Oxfam Ireland, Concern and Plan Ireland were all on the plane from Abu Dhabi; it circled the airport for hours before being allowed to land at the small airfield that serves Kathmandu.

Plan Ireland has begun airlifting blankets, tents, tarpaulins, jerry cans and other essential items. The aid has been provided by Irish Aid, the Irish Government’s programme for overseas development.

Neighbouring China and India have both taken leading roles in aid provision.

Protecting the girl

“The earthquake is coming! Let’s go mum!” cries a little girl, Apeka, clasping a bag of dried noodles, which she eats like crisps.

Behind Apeka you can see the white tips of the Ganesh Hamil mountain range, which contains four peaks higher than 7,000m and 14 more higher than 6,000m.

Apeka’s mother, Anupa Sahi, her foot bandaged, tells how her own mother and sister protected the girl when the quake struck. The municipality has given them noodles and water so far, she says.

“We were inside and we were scared to death,” says Apeka’s 22-year-old sister, Anu Sani, whose arm was dislocated by a falling stone. “We are thinking about rebuilding the house but are not sure if we should do it here or elsewhere.”

The farmers grow maize and millet and raise goats and chickens. They are keen to point out that 50 animals were killed in the quake in Paslang, a level of destruction that will have a big impact on their livelihoods.

Susmila Thapamagar was killed trying to protect the child of her neighbour.

Khilbahabar Ranamagar is the uncle of the child who died. “She tried to save him, but they both died on the spot,” he says, resting a broken leg. “She managed to save another child of five years.”

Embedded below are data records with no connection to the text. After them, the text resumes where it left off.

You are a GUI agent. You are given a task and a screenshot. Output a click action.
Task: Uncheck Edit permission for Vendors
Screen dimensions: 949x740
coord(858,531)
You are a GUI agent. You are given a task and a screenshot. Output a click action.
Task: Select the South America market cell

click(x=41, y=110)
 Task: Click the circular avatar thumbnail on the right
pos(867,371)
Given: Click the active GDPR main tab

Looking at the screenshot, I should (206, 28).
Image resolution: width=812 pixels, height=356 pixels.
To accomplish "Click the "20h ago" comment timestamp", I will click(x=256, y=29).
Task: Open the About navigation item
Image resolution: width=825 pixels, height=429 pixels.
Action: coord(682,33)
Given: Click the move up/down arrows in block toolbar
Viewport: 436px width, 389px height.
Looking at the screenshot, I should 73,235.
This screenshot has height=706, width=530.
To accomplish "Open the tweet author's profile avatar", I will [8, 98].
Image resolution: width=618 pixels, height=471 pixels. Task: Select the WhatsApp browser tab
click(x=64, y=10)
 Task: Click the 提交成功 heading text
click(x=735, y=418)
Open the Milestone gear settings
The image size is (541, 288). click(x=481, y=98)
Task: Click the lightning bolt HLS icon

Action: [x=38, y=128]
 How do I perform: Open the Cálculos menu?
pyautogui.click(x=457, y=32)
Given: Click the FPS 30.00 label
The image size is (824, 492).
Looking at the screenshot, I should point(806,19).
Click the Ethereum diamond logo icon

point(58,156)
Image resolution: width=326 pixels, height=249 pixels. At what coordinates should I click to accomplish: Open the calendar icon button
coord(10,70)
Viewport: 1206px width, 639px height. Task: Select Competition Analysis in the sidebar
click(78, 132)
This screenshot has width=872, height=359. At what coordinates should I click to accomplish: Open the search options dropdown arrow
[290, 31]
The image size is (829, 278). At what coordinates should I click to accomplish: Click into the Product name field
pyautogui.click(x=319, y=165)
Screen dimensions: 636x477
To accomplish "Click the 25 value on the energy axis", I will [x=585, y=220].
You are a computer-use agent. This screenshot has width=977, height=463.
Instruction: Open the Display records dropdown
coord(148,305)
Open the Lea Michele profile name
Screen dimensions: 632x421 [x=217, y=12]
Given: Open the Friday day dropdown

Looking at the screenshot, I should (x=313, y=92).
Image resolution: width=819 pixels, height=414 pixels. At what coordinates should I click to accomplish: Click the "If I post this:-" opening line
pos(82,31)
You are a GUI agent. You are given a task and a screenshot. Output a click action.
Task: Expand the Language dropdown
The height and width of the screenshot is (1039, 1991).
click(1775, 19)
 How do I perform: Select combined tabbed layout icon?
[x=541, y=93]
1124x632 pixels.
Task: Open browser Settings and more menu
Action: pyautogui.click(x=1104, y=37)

Ranamagar voices a commonly heard frustration. “It will take up to seven months to build a house and cost around $10,000,” he says. We are pretty angry, as we are farmers, and it will take us a long time to make that kind of money, so we need temporary housing. And we are traumatised. We are terrified of it happening again. There is supposed to be another bigger quake this evening.”

Uplifting tales

It’s not all misery. The Nepalese spirit is strong, and there have been uplifting tales, such as that of the two people who were rescued from the rubble of buildings in Kathmandu, five days after the quake.

Even in the midst of so much destruction, people still celebrate life. En route to Paslang a wedding party has set up a giant pink tent, complete with plastic chairs, right in the middle of the road, blocking the way. They cheerfully part the seats and lift the flaps of the tent, and we drive through the wedding to get to Paslang.

A cheerful group of boys singing songs and carrying boxes of naan bread from India is a reminder that when aid does get through it’s a cause for celebration.

Darkness falls, and the snowy peaks of the Ganesh Hamil range fade from view. The people of Paslang lie down under a tarpaulin shelter to sleep, knowing they will awaken to an uncertain future tomorrow.